(Partly copied from
https://news.ycombinator.com/item?id=34640251.)
On models: Obviously, almost everything is Transformer nowadays (Attention is all you need paper). However, I think to get into the field, to get a good overview, you should also look a bit beyond the Transformer. E.g. RNNs/LSTMs are still a must learn, even though Transformers might be better in many tasks. And then all those memory-augmented models, e.g. Neural Turing Machine and follow-ups, are important too.
It also helps to know different architectures, such as just language models (GPT), attention-based encoder-decoder (e.g. original Transformer), but then also CTC, hybrid HMM-NN, transducers (RNN-T).
Some self-promotion: I think my Phd thesis does a good job on giving an overview on this: https://www-i6.informatik.rwth-aachen.de/publications/downlo...
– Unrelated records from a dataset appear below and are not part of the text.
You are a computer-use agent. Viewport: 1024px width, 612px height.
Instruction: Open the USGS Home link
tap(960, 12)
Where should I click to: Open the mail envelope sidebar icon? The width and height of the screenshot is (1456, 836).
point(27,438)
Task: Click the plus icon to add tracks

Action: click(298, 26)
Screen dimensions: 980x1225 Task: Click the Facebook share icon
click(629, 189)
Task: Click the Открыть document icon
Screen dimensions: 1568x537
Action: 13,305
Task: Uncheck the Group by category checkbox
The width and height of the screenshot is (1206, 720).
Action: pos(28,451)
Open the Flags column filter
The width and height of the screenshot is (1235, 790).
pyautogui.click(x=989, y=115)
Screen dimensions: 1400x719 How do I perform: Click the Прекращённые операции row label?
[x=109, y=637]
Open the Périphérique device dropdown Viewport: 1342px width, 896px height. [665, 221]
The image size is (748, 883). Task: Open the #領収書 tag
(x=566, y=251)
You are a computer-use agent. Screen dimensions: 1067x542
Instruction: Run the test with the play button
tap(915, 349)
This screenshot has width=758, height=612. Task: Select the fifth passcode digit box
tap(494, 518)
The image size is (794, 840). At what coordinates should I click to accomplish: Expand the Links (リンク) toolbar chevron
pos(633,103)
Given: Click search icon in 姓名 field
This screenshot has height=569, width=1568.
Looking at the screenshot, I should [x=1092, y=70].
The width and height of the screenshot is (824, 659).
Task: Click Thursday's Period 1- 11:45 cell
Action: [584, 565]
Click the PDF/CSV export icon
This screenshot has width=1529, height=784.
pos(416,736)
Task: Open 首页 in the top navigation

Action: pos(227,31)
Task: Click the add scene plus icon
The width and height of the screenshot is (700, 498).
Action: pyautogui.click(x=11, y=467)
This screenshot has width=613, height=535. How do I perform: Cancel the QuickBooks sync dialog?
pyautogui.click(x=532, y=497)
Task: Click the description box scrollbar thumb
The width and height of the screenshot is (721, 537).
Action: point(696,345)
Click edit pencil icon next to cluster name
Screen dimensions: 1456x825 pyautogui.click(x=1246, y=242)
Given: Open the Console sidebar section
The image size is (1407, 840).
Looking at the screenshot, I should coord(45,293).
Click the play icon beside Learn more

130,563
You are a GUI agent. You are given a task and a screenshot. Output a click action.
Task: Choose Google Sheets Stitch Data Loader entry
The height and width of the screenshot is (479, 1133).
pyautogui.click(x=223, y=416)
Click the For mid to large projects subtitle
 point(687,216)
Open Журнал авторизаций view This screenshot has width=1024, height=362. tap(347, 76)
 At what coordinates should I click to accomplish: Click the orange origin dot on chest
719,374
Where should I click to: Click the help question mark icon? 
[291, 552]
Diffusion models is also another recent different kind of model.
Then, a separate topic is the training aspect. Most papers do supervised training, using cross entropy loss to the ground-truth target. However, there are many others:
There is CLIP to combine text and image modalities.
There is the whole field on unsupervised or self-supervised training methods. Language model training (next label prediction) is one example, but there are others.
And then there is the big field on reinforcement learning, which is probably also quite relevant for AGI.